┌──

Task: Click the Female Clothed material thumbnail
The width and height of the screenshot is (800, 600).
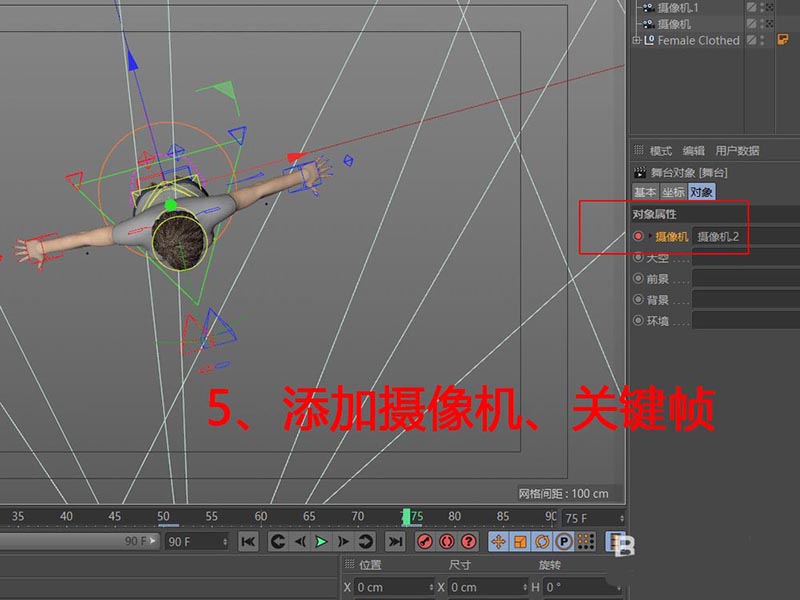Action: [783, 41]
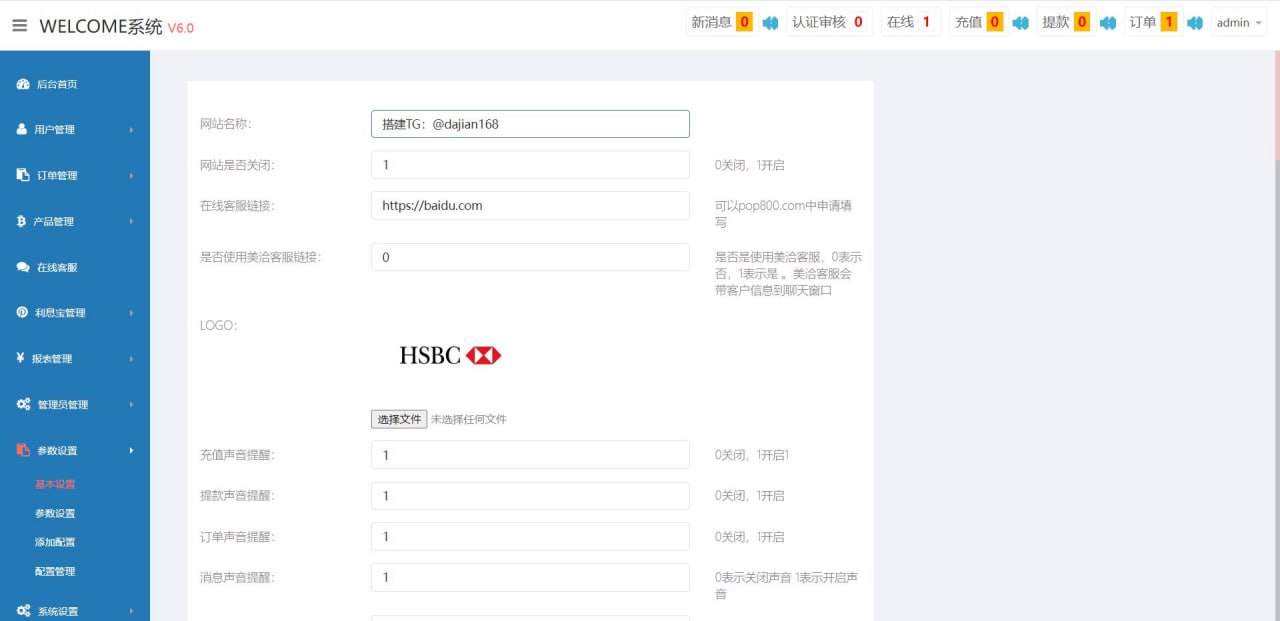Toggle the 提款 sound speaker icon
Screen dimensions: 1280x621
point(1107,23)
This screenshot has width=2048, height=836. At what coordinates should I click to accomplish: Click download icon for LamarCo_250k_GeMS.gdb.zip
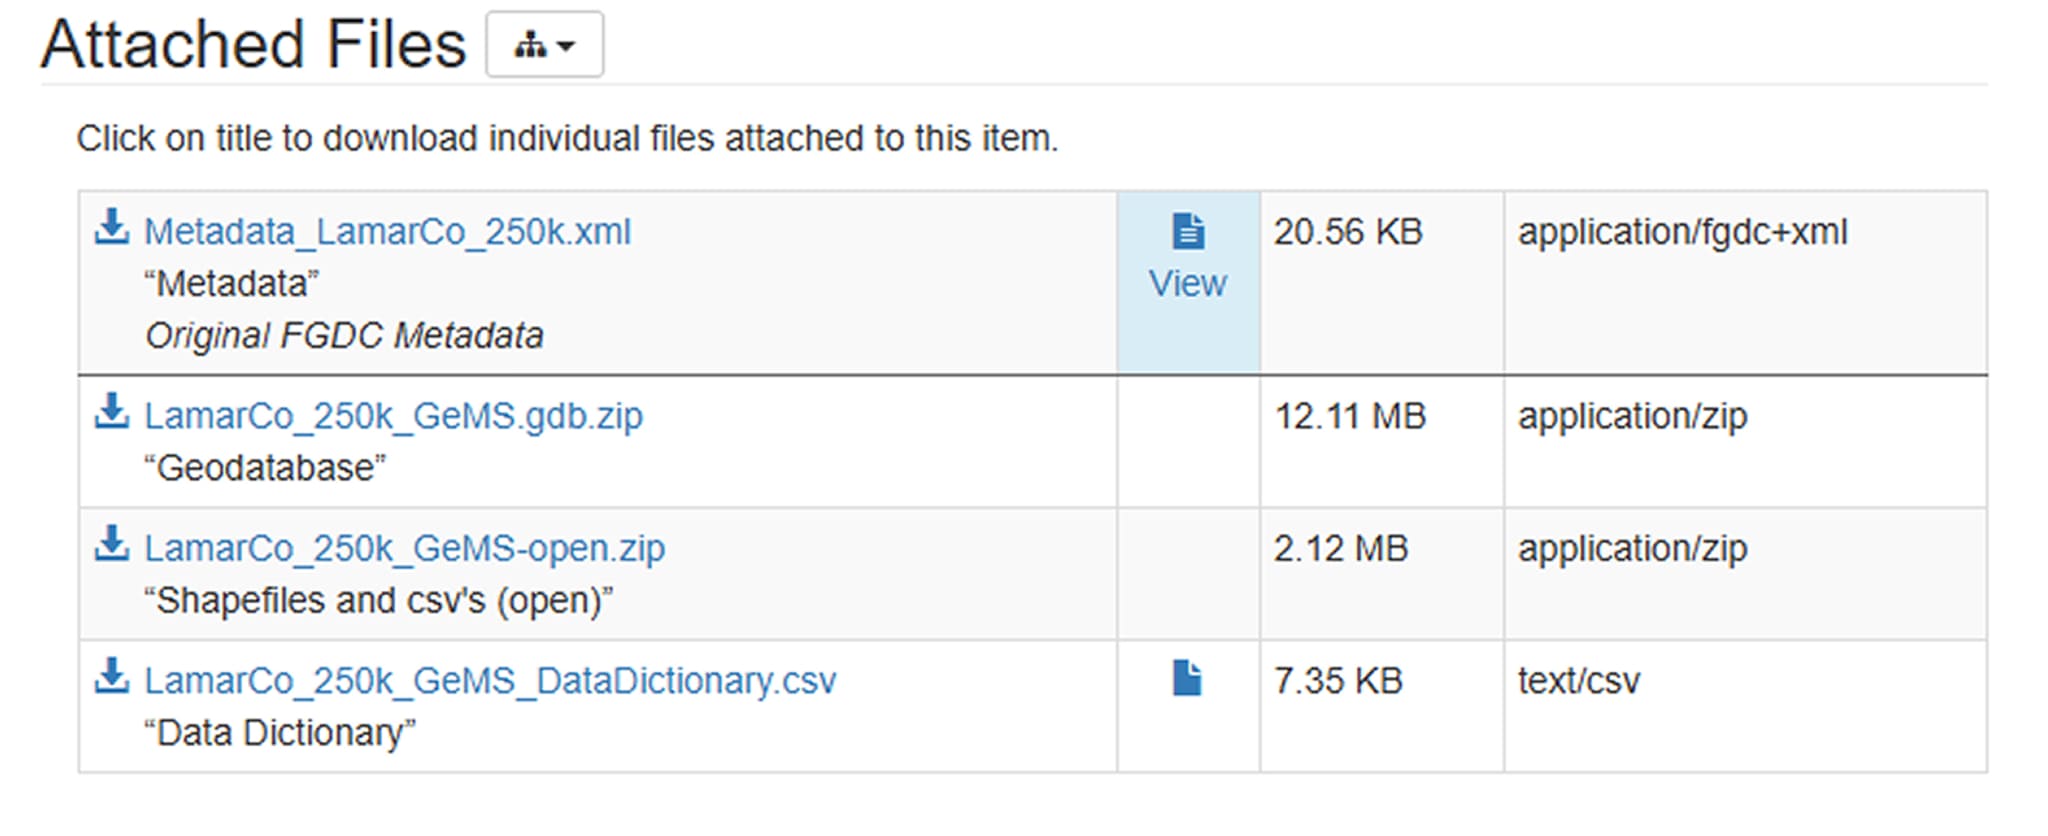click(x=112, y=411)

└──

# What you will do
Return the records above exactly as written. Do not include their images.

# Exercise response
Task: Click the Female Clothed material thumbnail
The width and height of the screenshot is (800, 600).
Action: [783, 41]
Toggle the 提款 sound speaker icon
Screen dimensions: 1280x621
point(1107,23)
This screenshot has width=2048, height=836. At what coordinates should I click to accomplish: Click download icon for LamarCo_250k_GeMS.gdb.zip
click(x=112, y=411)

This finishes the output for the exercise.